People preoccupied with strategies like that are the ones who are burning through their net worth at a much higher rate, so the difference in tax burden actually makes a difference. They're usually just wealthy enough to have a "wealth advisor". Doctors, successful techies, business owners, etc.



You don't take out 50% to buy another asset.

You take out a few % a year to pay for your cost of living. For example, you rent a house, or take out a mortgage and pay for the house over time using the few % a year.

Even ignoring all tax considerations it's often better to buy with a mortgage rather than full cash.

For example a few years back you could get 1-2% mortgage rates in the UK. Right now it's more like 4-5%.

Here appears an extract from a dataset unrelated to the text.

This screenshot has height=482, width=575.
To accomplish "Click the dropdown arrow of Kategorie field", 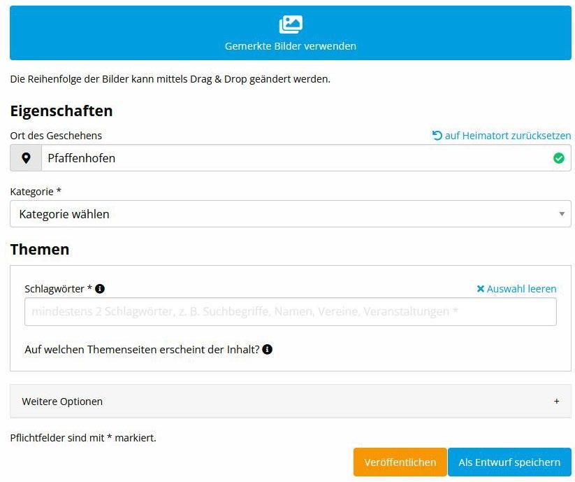I will 562,214.
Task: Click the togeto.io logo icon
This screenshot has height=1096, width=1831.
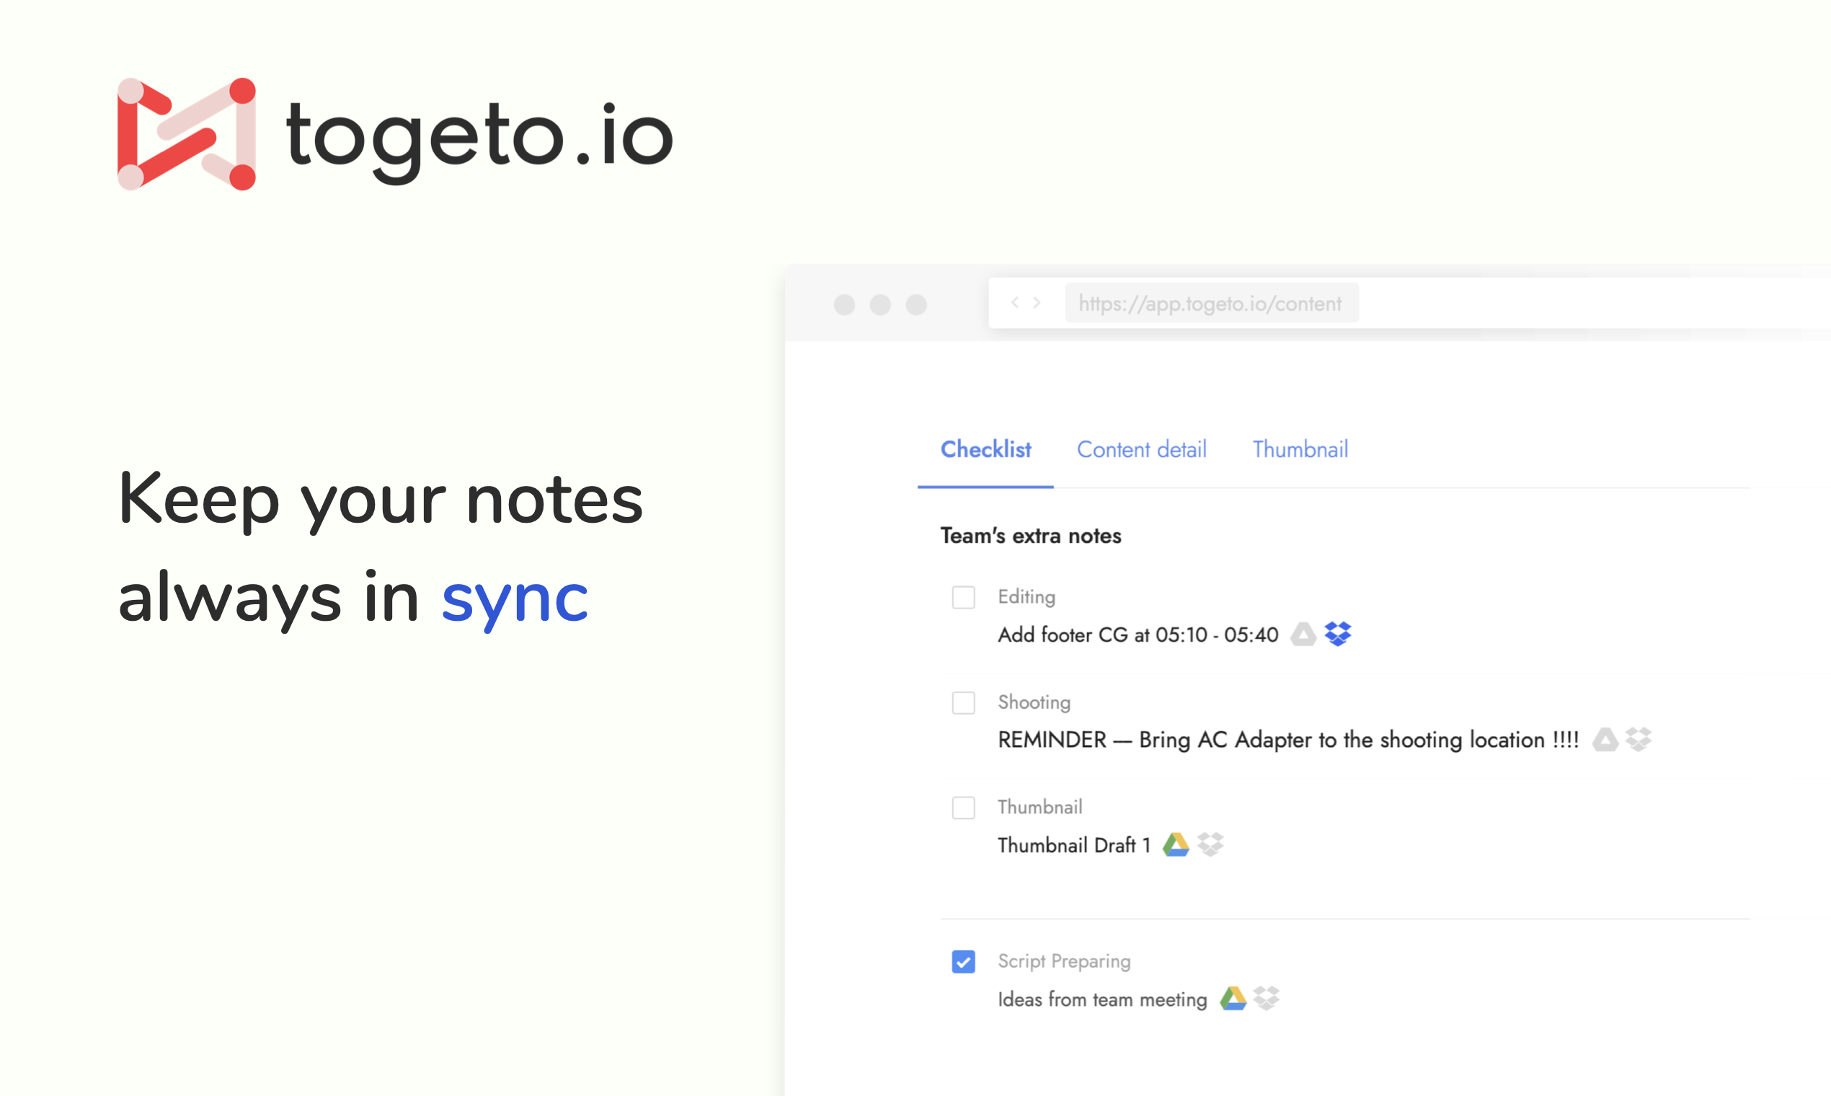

Ignoring tax fun, if you have 10 mil in a share index returning say 7-8% annually and you want to buy a 5 mil house then your best strategy is to sell say 500k for the deposit, then sell just enough to pay the interest + minimum repayment in all following years.



> We don't tax unrealized gains for that exact reason.

I may be missing your point but the example you give looks like an argument to tax unrealized gains.

> Let's say you have $10M in in index funds. You don't want to cash out and pay capital gains, so you get a $5M credit line with your stock as a collateral. Then, there's a market crash, your collateral is all of sudden worth just $4M, and you have a bank knocking on your door - but you already spent $5M on a McMansion. Now what?

Now you have a problem caused by leverage - and it was at least in part because you didn't want to pay taxes. If unrealized gains had been taxed just the same the concern about paying taxes when cashing out would disappear.